MIDES liderará una coordinación permanente para la Estrategia de Personas en Situación de Calle

La nueva estrategia fue elaborada a partir del intercambio con operadores y beneficiarios del programa. Define qué situaciones serán abordadas como emergencia por el Sistema Nacional de Emergencias y crea un espacio de articulación estable entre instituciones.
Actualidad01 de julio de 2026Paola RubboPaola Rubbo

La Estrategia para Personas en Situación de Calle fue elaborada a partir de un proceso de consulta con operadores, equipos técnicos y beneficiarios del programa, con el objetivo de mejorar la respuesta institucional ante una realidad compleja que requiere abordajes integrales, sostenidos y coordinados.

El documento define líneas de trabajo para ordenar la atención, fortalecer los dispositivos existentes y mejorar la articulación entre los distintos organismos que intervienen en la respuesta. Uno de los puntos centrales es la diferenciación entre la emergencia que debe ser atendida por el Sistema Nacional de Emergencias y el trabajo permanente que será coordinado por el Ministerio de Desarrollo Social.

La estrategia parte de reconocer que la situación de calle no se explica por una única causa, sino por una acumulación de factores que pueden incluir precariedad laboral, problemas de salud mental, consumo problemático, discapacidad, ruptura de vínculos familiares o comunitarios y dificultades de acceso a servicios básicos.

En ese sentido, el planteo busca superar una mirada centrada únicamente en la asistencia inmediata, para avanzar hacia un enfoque que combine contención, acompañamiento, atención social, salud, vivienda, trabajo y reconstrucción de redes.

El proceso de elaboración incluyó el intercambio con quienes trabajan diariamente en los dispositivos de atención y con personas usuarias del programa. Para el MIDES, esa consulta fue clave para recoger experiencias concretas, identificar limitaciones del sistema y definir respuestas más ajustadas a las realidades del territorio.

Uno de los aspectos destacados de la estrategia es que establece con mayor claridad cuándo se configura una situación de emergencia, especialmente en contextos de frío extremo, alertas meteorológicas u otras circunstancias que pongan en riesgo la vida de las personas.

En esos casos, la respuesta corresponderá al Sistema Nacional de Emergencias, con participación de los organismos nacionales y departamentales que integran los comités de emergencia. Esto implica que ministerios, intendencias y otras instituciones deberán actuar de manera coordinada para garantizar resguardo, atención y protección.

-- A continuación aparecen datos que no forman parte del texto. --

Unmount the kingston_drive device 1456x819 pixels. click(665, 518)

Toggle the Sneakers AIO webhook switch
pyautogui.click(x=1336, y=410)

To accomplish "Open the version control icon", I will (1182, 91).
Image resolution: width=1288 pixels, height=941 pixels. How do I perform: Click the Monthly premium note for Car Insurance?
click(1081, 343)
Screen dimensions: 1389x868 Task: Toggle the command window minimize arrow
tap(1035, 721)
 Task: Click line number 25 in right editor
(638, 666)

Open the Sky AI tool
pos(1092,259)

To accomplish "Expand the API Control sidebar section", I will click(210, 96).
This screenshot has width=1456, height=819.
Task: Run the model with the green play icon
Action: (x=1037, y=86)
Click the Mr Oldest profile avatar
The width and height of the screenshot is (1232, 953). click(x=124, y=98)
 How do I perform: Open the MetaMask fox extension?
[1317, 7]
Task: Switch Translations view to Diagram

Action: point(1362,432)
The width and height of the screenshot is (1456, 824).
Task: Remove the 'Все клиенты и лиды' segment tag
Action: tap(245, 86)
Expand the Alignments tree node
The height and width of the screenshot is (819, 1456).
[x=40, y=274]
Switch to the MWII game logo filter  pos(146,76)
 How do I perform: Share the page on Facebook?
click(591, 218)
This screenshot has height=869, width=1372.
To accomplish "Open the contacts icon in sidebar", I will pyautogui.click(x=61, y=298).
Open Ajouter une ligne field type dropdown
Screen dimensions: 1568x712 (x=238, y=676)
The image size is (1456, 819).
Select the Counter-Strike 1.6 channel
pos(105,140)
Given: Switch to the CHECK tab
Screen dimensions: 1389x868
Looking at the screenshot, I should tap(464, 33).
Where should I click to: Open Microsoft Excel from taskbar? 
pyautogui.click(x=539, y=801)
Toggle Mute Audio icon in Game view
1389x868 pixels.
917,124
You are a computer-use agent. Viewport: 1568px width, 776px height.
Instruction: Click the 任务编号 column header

Al mismo tiempo, la estrategia crea un ámbito de coordinación permanente, liderado por el MIDES, para abordar las situaciones de calle más allá de los momentos críticos. Ese espacio tendrá como objetivo sostener el seguimiento de los casos, articular recursos institucionales y evitar que la respuesta dependa únicamente de la emergencia climática o de operativos puntuales.

La coordinación permanente permitirá integrar a organismos vinculados a salud, vivienda, trabajo, educación, seguridad social, gobiernos departamentales y organizaciones sociales. La idea es que cada institución aporte desde sus competencias para acompañar procesos de salida de la calle y mejorar las condiciones de vida de las personas.

En Paysandú, esta estrategia se vincula directamente con el funcionamiento de los centros de atención, los cupos disponibles durante el año y los dispositivos extraordinarios que se activan en el marco del Plan Invierno o las alertas. El departamento cuenta con una respuesta permanente, pero también enfrenta desafíos locativos para ampliar la cobertura cuando aumentan las necesidades.

Desde el MIDES se entiende que la atención a personas en situación de calle requiere una mirada sostenida en el tiempo, con equipos técnicos presentes, dispositivos adecuados y una red institucional que funcione antes, durante y después de cada emergencia.

La estrategia también pone énfasis en la participación de la comunidad, entendiendo que los vínculos sociales, la contención y la integración barrial son parte fundamental de cualquier proceso de recuperación y autonomía.

De esta manera, el nuevo enfoque busca ordenar responsabilidades, fortalecer la coordinación y construir respuestas más integrales para una población atravesada por múltiples vulnerabilidades.

El desafío, según se plantea, será pasar de una respuesta centrada en la urgencia a una política pública permanente, con capacidad de acompañar trayectorias personales y generar oportunidades reales de inclusión.